The Privilege of the Happy Ending by Kij Johnson: a fairy tale about
a girl and her chicken… but interrupted every so often by careful
reminders that this is a story, that the reader is free to imagine
whatever resolution they like to matters that aren't explicitly
mentioned. I rather liked Johnson's The Dream-Quest of Vellitt Boe,
but this spends so much effort on repeatedly making it clear that it
is a work of artifice that the rest suffers by comparison. I know, I
know, that's the point, but it's not a point I found interesting.
The Loneliest Ward by Hao Jingfang (translated by Ken Liu): two
nurses deal with a new neurological disorder. The ending is too
readily forecast, and now that I've read two authors translated by Liu
I'm starting to think that some of the the stodginess of The
Three-Body Problem may have been his doing.
Yukui! by James Patrick Kelly: a Dependent Intelligence, hard-wired
to hero-worship, has to cope with a master who doesn't really want it.
Effectively done, and doesn't overstay its welcome.
Othermother by Rich Larson: an excerpt from Larson's novel Annex.
A young runaway has to kill his "othermother", which looks a bit like his
dead real mother but is some kind of alien machine. Raises many more
questions than it answers, but in an interesting way.

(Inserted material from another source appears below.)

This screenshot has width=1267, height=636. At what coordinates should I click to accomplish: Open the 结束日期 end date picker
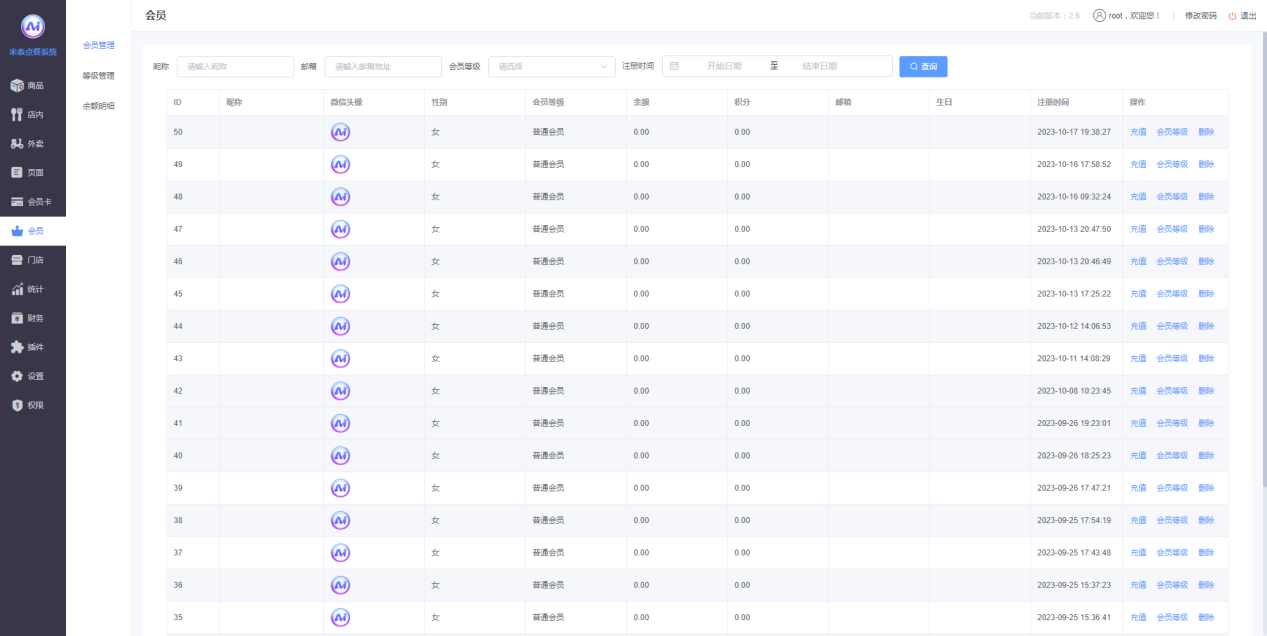(x=819, y=67)
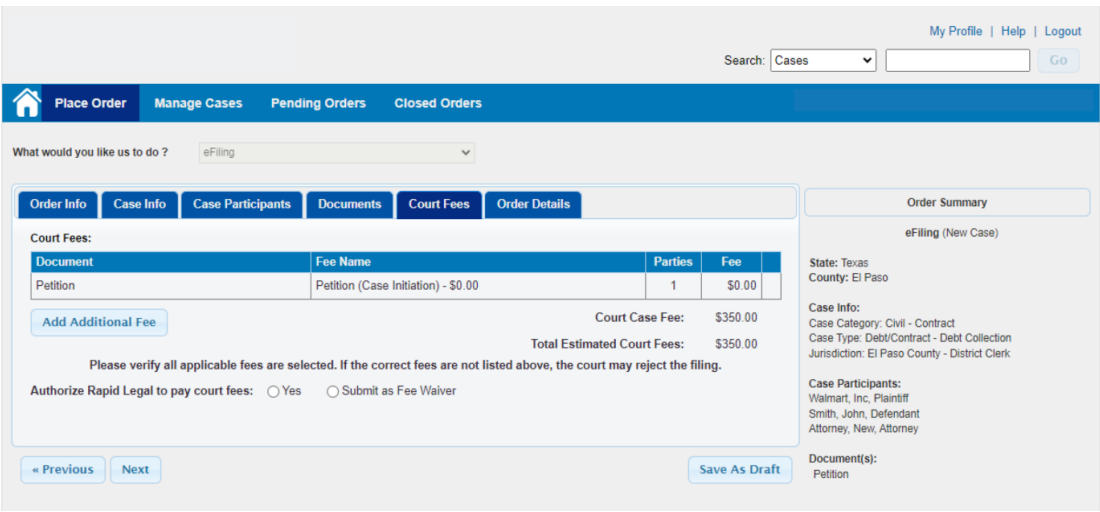This screenshot has width=1100, height=512.
Task: Click the Add Additional Fee button
Action: (99, 323)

Mary and the Monster: The Life of Mary Godwin Shelley by Carrie
Sessarego: a brief life of Mary Shelley, and a briefer description of
how this fed into Frankenstein.
Augmentations, Assassins, and Soundtracks: A Conversation with Emily
Devenport by Chris Urie: a good author interview that soon gets away
from the generic questions, and leaves me interested in reading
Devenport's book Medusa Uploaded.
Another Word: Keeping Time by Fran Wilde: mostly an expression of
wonder at the various scales of timekeeping, from atomic lattice
clocks of the Long Now, and right at the end a sudden recollection
that this is meant to be advice to writers.
Editor's Desk: Oh, the Horror of it All! by Neil Clarke: the
magazine will no longer accept horror submissions (as distinct from SF
and fantasy).
I enjoyed all the pieces this time, and didn't trip over any blatant
editing errors. Again, I don't think there's anything I'd put up for a
Hugo, but this is all worth reading.